:: ASSIGNMENT 1 ::
Reproduce the part of the article on the CBO estimate of the AHCA that starts at the words "The Congressional Budget" and ends after the words "non-group health insurance.".
:: ASSIGNMENT 2 ::
For each statement below, say whether the article on the CBO estimate of the AHCA agrees with it, answering yes or no and quoting the article's deciding words. (a) CBO and JCT estimate that in 2018 there would be 14 million more uninsured people under the legislation than under current law. (b) CBO and JCT estimate that the legislation would increase federal deficits over the 2017-2026 period. (c) Rick Pollack is the President and CEO of the AHA.

:: DOCUMENT EXTRACT ::
:::

The Congressional Budget Office (CBO) and the staff of the Joint Committee on Taxation (JCT) March 13 released an estimate of the effects on health coverage of the American Health Care Act (AHCA), the legislative package passed last week by the House Ways and Means and Energy & Commerce committees to repeal and replace parts of the Affordable Care Act (ACA).

CBO and JCT estimate that in 2018 14 million more people would be uninsured under the legislation than under current law. Overall, the report estimates that nearly 24 million people would lose coverage over 10 years. CBO and JCT estimate that the legislation would reduce federal deficits by $337 billion over the 2017-2026 period. The largest savings would come from reductions in outlays for Medicaid and from the elimination of the ACA’s subsidies for non-group health insurance.

“The CBO number reinforces our concerns about the importance of maintaining coverage for those vulnerable patients who need it,” said AHA President and CEO Rick Pollack. “As we said in our letter to Congress last week, any changes to the ACA must be guided by ensuring that we continue to provide health care coverage for the millions of people who have benefited from the law. We cannot support a bill that the CBO and others clearly indicate would reduce coverage for so many people.”

The House Ways and Means and Energy & Commerce committees last week reported out the AHCA that is designed to repeal and replace parts of the ACA.

:::

:: DATASET CONTENT ::
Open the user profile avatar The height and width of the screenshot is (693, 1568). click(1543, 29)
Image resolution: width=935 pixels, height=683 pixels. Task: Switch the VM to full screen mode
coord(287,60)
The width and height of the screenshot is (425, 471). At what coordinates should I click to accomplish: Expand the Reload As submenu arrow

:::

:: ANSWER AREA 1 ::
The Congressional Budget Office (CBO) and the staff of the Joint Committee on Taxation (JCT) March 13 released an estimate of the effects on health coverage of the American Health Care Act (AHCA), the legislative package passed last week by the House Ways and Means and Energy & Commerce committees to repeal and replace parts of the Affordable Care Act (ACA).

CBO and JCT estimate that in 2018 14 million more people would be uninsured under the legislation than under current law. Overall, the report estimates that nearly 24 million people would lose coverage over 10 years. CBO and JCT estimate that the legislation would reduce federal deficits by $337 billion over the 2017-2026 period. The largest savings would come from reductions in outlays for Medicaid and from the elimination of the ACA’s subsidies for non-group health insurance.

:: ANSWER AREA 2 ::
(a) Yes: "CBO and JCT estimate that in 2018 14 million more people would be uninsured under the legislation than under current law."
(b) No: "CBO and JCT estimate that the legislation would reduce federal deficits by $337 billion over the 2017-2026 period."
(c) Yes: "said AHA President and CEO Rick Pollack"